Peguis First Nation declares state of emergency over flood-induced housing shortage

Peguis First Nation declared a state of emergency Tuesday over a housing shortage that has prevented hundreds of people forced out during a series of floods from returning to the Cree and Ojibway community in Manitoba’s Interlake.

Manitoba’s most populous First Nation declared the emergency in order to place pressure on the federal and provincial governments to provide Peguis with more housing as well as permanent flood protection, Chief Stan Bird said during a press conference in the band office.

Peguis filed a $1-billion flood-damages lawsuit last week against the federal and provincial governments, as well as two municipalities upstream along the Fisher River. The suit argues the feds and province failed to protect the First Nation, and the municipalities allowed land drainage that exacerbated flooding.

“Our community has endured repeated, devastating floods, with the most recent in 2022 leaving a lasting impact,” Bird said during the news conference.

A total of 784 Peguis residents remain displaced due to floods in 2014, 2017 and 2022, mainly because of a shortage of adequate housing in Peguis, where hundreds of homes have been condemned because of mould and hundreds of others require repairs or replacement, Bird said.

The chief said he is frustrated by the pace at which other levels of government have assisted Peguis with food protection, flood recovery and the construction of new housing. Too much effort has been spent on recovery from previous Fisher River floods instead of preventing damage during future events, he said.

The federal government, he suggested, is quicker to respond to floods elsewhere in the world.

“When you look at other countries, when an event of a catastrophic nature happens, there’s some form of intervention,” Bird said.

CBC News requested comment from Indigenous Services Canada.

An emailed statement from Manitoba Municipal and Northern Relations Minister Ian Bushie said the province “understands the difficult situation that Peguis First Nation is undergoing in respect to housing and flood mitigation,” and has committed $1.5 million to a flood mitigation plan.

The province is “working directly with chief and council to support Peguis” and “we want to work in collaboration with the federal government,” Bushie’s statement said.

Two people posing for a camera, indoors.
Shania Stevenson and Aaron Cooke moved into a Peguis housing shelter on Tuesday because there is nowhere else to live in the First Nation. The shelter sits within a former school that’s been condemned due to mould. (Bartley Kives/CBC)

In addition to displacing residents, the housing shortage at Peguis has led the community to house eight people within a condemned former school that has a leaky roof and smells of mould.

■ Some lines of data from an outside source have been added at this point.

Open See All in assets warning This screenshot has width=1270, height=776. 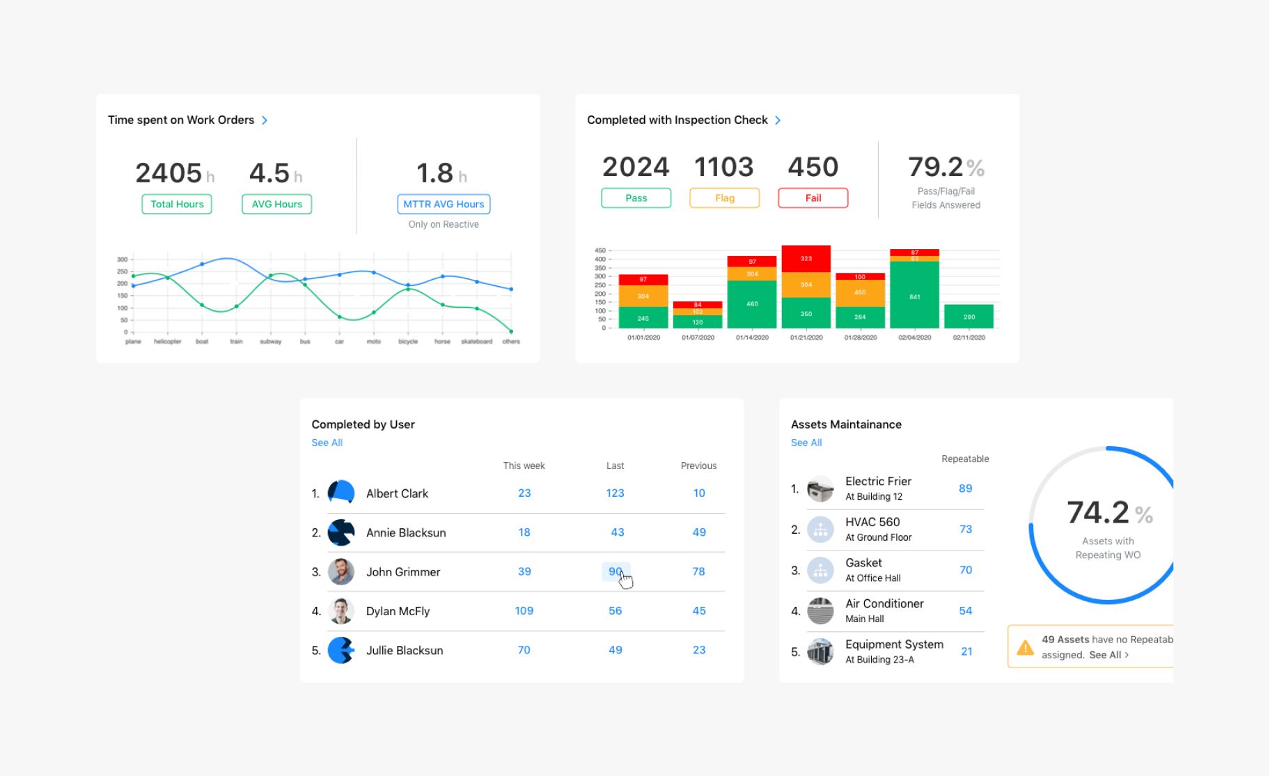[1108, 655]
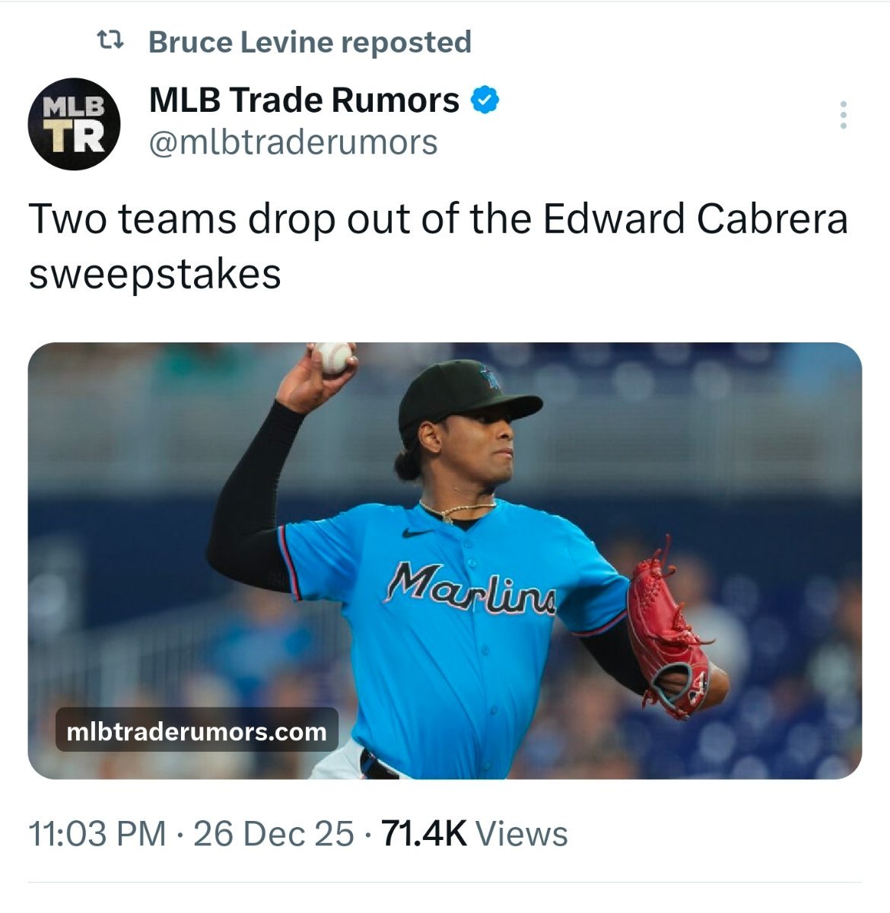
Task: Click the 26 Dec 25 date
Action: pos(274,833)
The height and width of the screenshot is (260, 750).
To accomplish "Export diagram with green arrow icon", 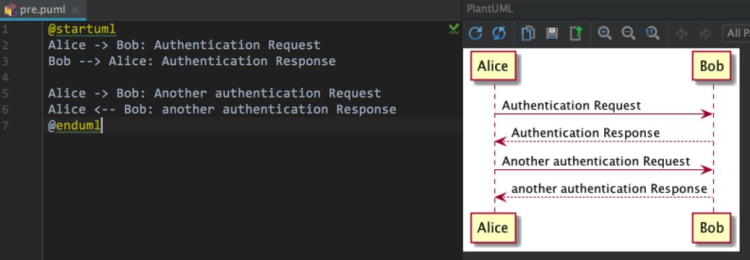I will 576,33.
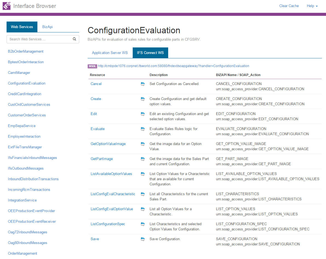The height and width of the screenshot is (259, 326).
Task: Open the Help dropdown menu
Action: [x=312, y=6]
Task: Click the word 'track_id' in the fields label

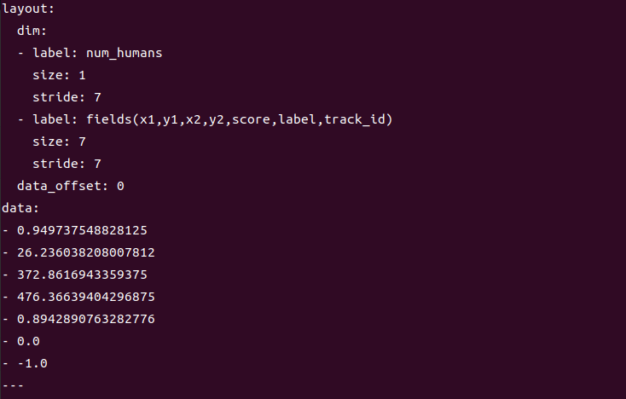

Shania Stevenson and Aaron Cooke moved into a room in the makeshift shelter Tuesday. They did not yet have a bed.

Cooke said he wished Peguis had more housing for couples without kids. Stevenson said it’s particularly tough for her to live in the former school because she has asthma.

Young adults in Peguis are not the only residents affected by the housing shortage.

Alice Thomas, an elder living in a home with a shifting foundation and basement mould, told CBC earlier this year she hopes she can get a new house on a ridge, so she won’t have to spend any more time living in Winnipeg hotels during future floods.

“It’s hard living in those hotel rooms. The last time we flooded, I was moved five times in one month,” she said in January, sitting in the kitchen of her home on the west bank of the Fisher River.

“It was chaos. Every time I was settled in my room, I had to move.”

Bird said the housing shortage has had spinoff effects on Peguis, including an increase in mental-health crises, domestic abuse and delays in education.